Ortho segmentor

ortho_segmentor

Functions

assemble_tiled_predictions(raster_input_file, pred_files, class_savefile, num_classes, counts_savefile=None, downweight_edge_frac=0.25, nodataval=NULL_TEXTURE_INT_VALUE, count_dtype=np.uint8, max_overlapping_tiles=4)

Take tiled predictions on disk and aggregate them into a raster

Parameters:

Name	Type	Description	Default
pred_files	list[PATH_TYPE]	List of filenames where predictions are written	required
class_savefile	PATH_TYPE	Where to save the merged raster.	required
counts_savefile	Union[PATH_TYPE, NoneType]	Where to save the counts for the merged predictions raster. A tempfile will be created and then deleted if not specified. Defaults to None.	None
downweight_edge_frac	float	Downweight this fraction of predictions at the edge of each tile using a linear ramp. Defaults to 0.25.	0.25
nodataval	Union[int, None]	(typing.Union[int, None]): Value for unassigned pixels. If None, will be set to len(class_names), the first unused class. Defaults to 255	NULL_TEXTURE_INT_VALUE
count_dtype	type	What type to use for aggregation. Float uses more space but is more accurate. Defaults to np.uint8	uint8
max_overlapping_tiles	int	The max number of prediction tiles that may overlap at a given point. This is used to upper bound the valud in the count matrix, because we use scaled np.uint8 values rather than floats for efficiency. Setting a lower value enables slightly more accuracy in the aggregation process, but too low can lead to overflow. Defaults to 4	4

Source code in geograypher/predictors/ortho_segmentor.py

def assemble_tiled_predictions(
    raster_input_file: PATH_TYPE,
    pred_files: list[PATH_TYPE],
    class_savefile: PATH_TYPE,
    num_classes: int,
    counts_savefile: typing.Union[PATH_TYPE, None] = None,
    downweight_edge_frac: float = 0.25,
    nodataval: typing.Union[int, None] = NULL_TEXTURE_INT_VALUE,
    count_dtype: type = np.uint8,
    max_overlapping_tiles: int = 4,
):
    """Take tiled predictions on disk and aggregate them into a raster

    Args:
        pred_files (list[PATH_TYPE]): List of filenames where predictions are written
        class_savefile (PATH_TYPE): Where to save the merged raster.
        counts_savefile (typing.Union[PATH_TYPE, NoneType], optional):
            Where to save the counts for the merged predictions raster.
            A tempfile will be created and then deleted if not specified. Defaults to None.
        downweight_edge_frac (float, optional): Downweight this fraction of predictions at the edge of each tile using a linear ramp. Defaults to 0.25.
        nodataval: (typing.Union[int, None]): Value for unassigned pixels. If None, will be set to len(class_names), the first unused class. Defaults to 255
        count_dtype (type, optional): What type to use for aggregation. Float uses more space but is more accurate. Defaults to np.uint8
        max_overlapping_tiles (int):
            The max number of prediction tiles that may overlap at a given point. This is used to upper bound the valud in the count matrix,
            because we use scaled np.uint8 values rather than floats for efficiency. Setting a lower value enables slightly more accuracy in the
            aggregation process, but too low can lead to overflow. Defaults to 4
    """
    # Set nodataval to the first unused class ID
    if nodataval is None:
        nodataval = num_classes

    # If the user didn't specify where to write the counts, create a tempfile that will be deleted
    if counts_savefile is None:
        # Create the containing folder if required
        ensure_containing_folder(class_savefile)
        counts_savefile_manager = tempfile.NamedTemporaryFile(
            mode="w+", suffix=".tif", dir=class_savefile.parent
        )
        counts_savefile = counts_savefile_manager.name

    # Parse the filenames to get the windows
    # TODO consider using the extent to only write a file for the minimum encolsing rectangle
    windows, extent = parse_windows_from_files(pred_files, return_in_extent_coords=True)

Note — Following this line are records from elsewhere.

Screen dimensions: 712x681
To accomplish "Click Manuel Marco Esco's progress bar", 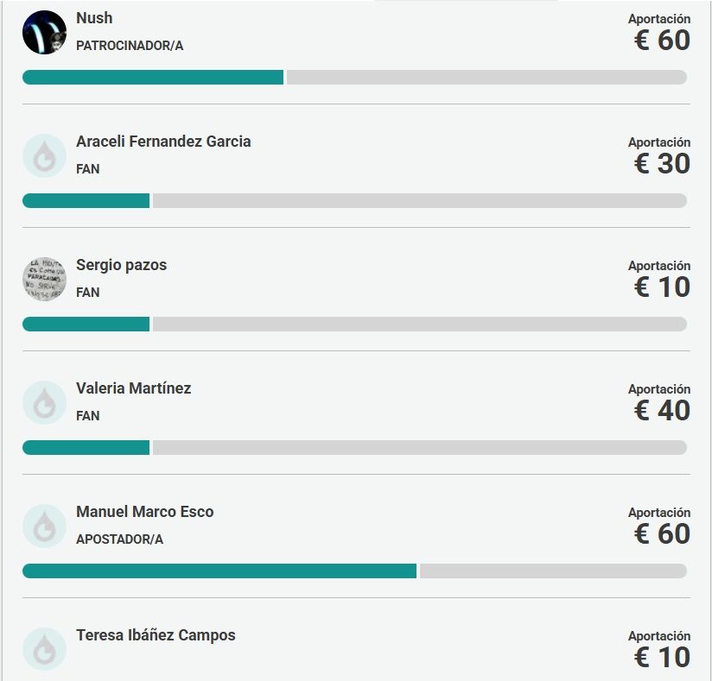I will click(354, 571).
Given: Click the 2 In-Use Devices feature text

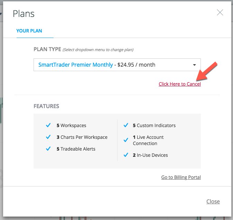Looking at the screenshot, I should tap(150, 155).
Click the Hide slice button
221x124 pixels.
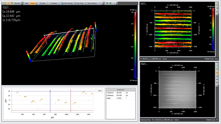[26, 3]
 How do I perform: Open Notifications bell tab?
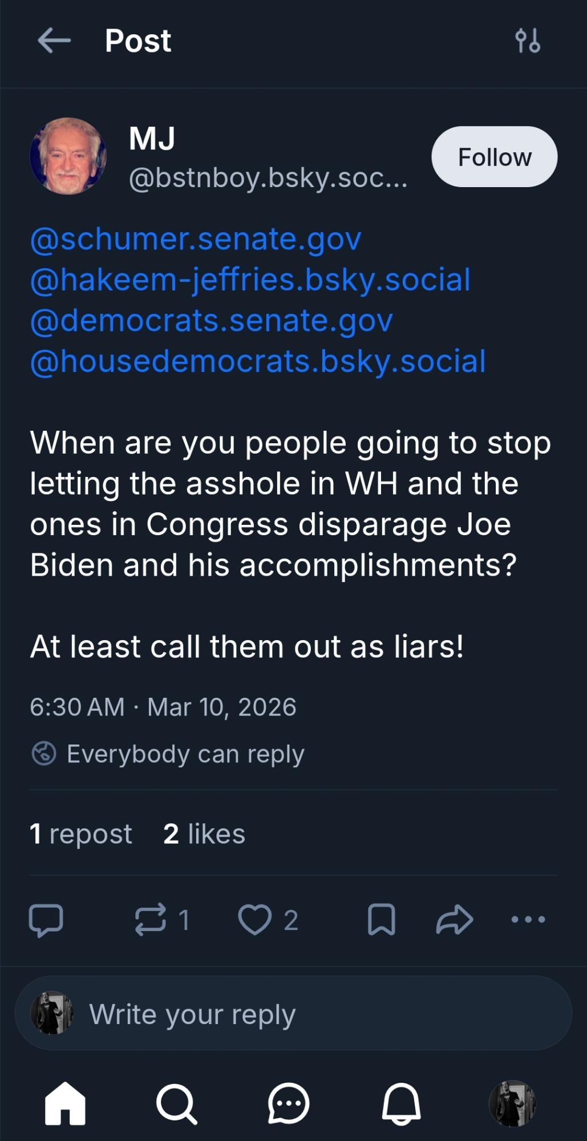click(401, 1104)
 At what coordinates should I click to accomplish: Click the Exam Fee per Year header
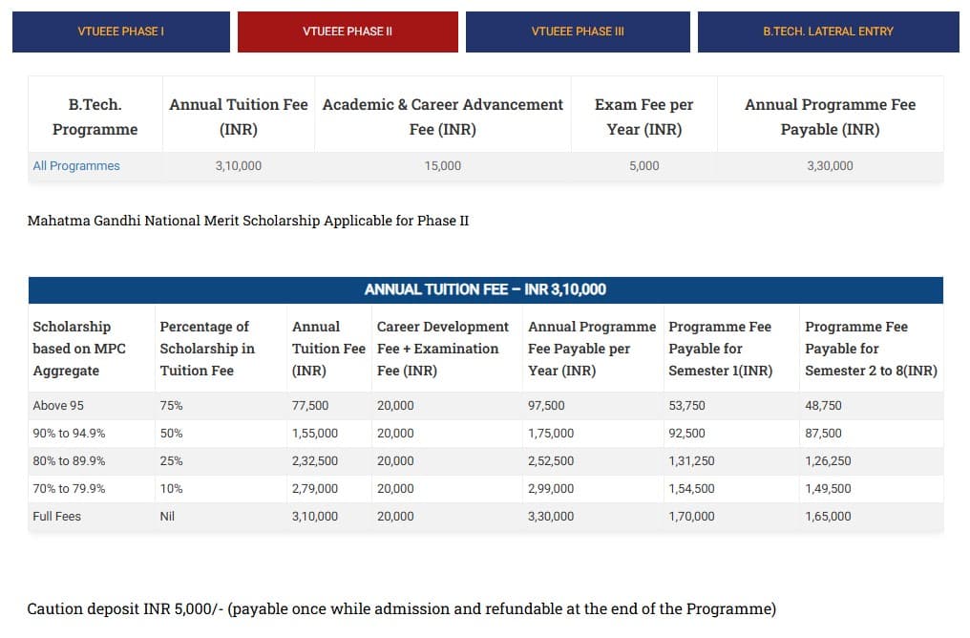click(x=643, y=117)
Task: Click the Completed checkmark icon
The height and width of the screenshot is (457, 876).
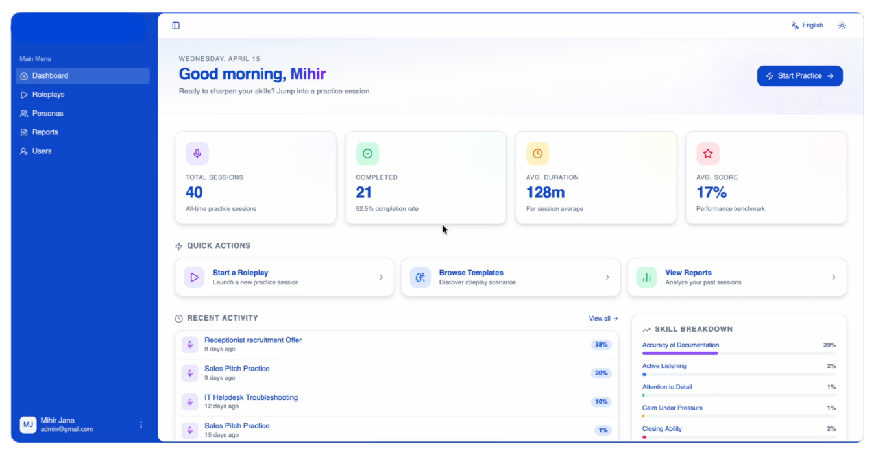Action: pyautogui.click(x=367, y=154)
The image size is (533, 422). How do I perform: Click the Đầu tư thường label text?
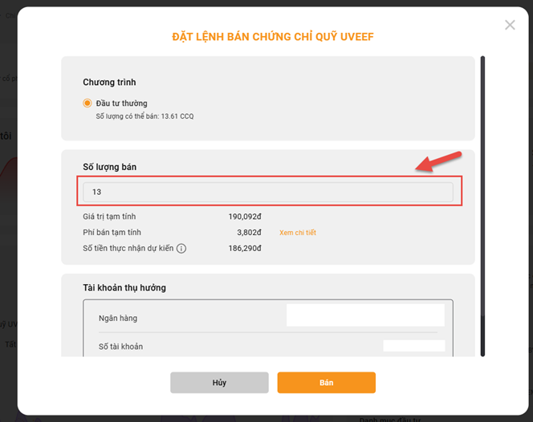click(x=121, y=103)
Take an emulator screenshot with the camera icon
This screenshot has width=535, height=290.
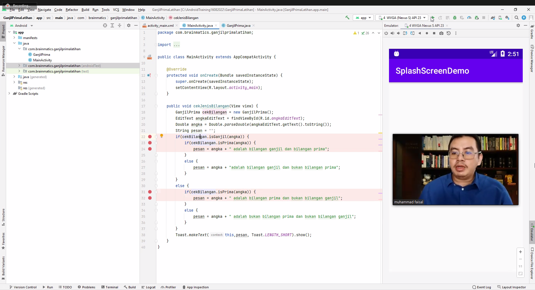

    # Aggregate predictions
    with rio.open(raster_input_file) as src:
        # Create file to store counts that is the same as the input raster except it has num_classes number of bands
        # TODO make this only the size of the extent computed by parse_windows_from_files
        extent_transform = src.window_transform(extent)

        with rio.open(
            counts_savefile,
            "w+",
            driver="GTiff",
            height=extent.height,
            width=extent.width,
            count=num_classes,
            dtype=count_dtype,
            crs=src.crs,
            transform=extent_transform,
        ) as dst:
            # Create
            pred_weighting_dict = {}
            for pred_file, window in tqdm(
                zip(pred_files, windows),
                desc="Aggregating raster predictions",
                total=len(pred_files),
            ):
                # Read the prediction from disk
                pred = read_image_or_numpy(pred_file)

                if pred.shape != (window.height, window.width):
                    raise ValueError("Size of pred does not match window")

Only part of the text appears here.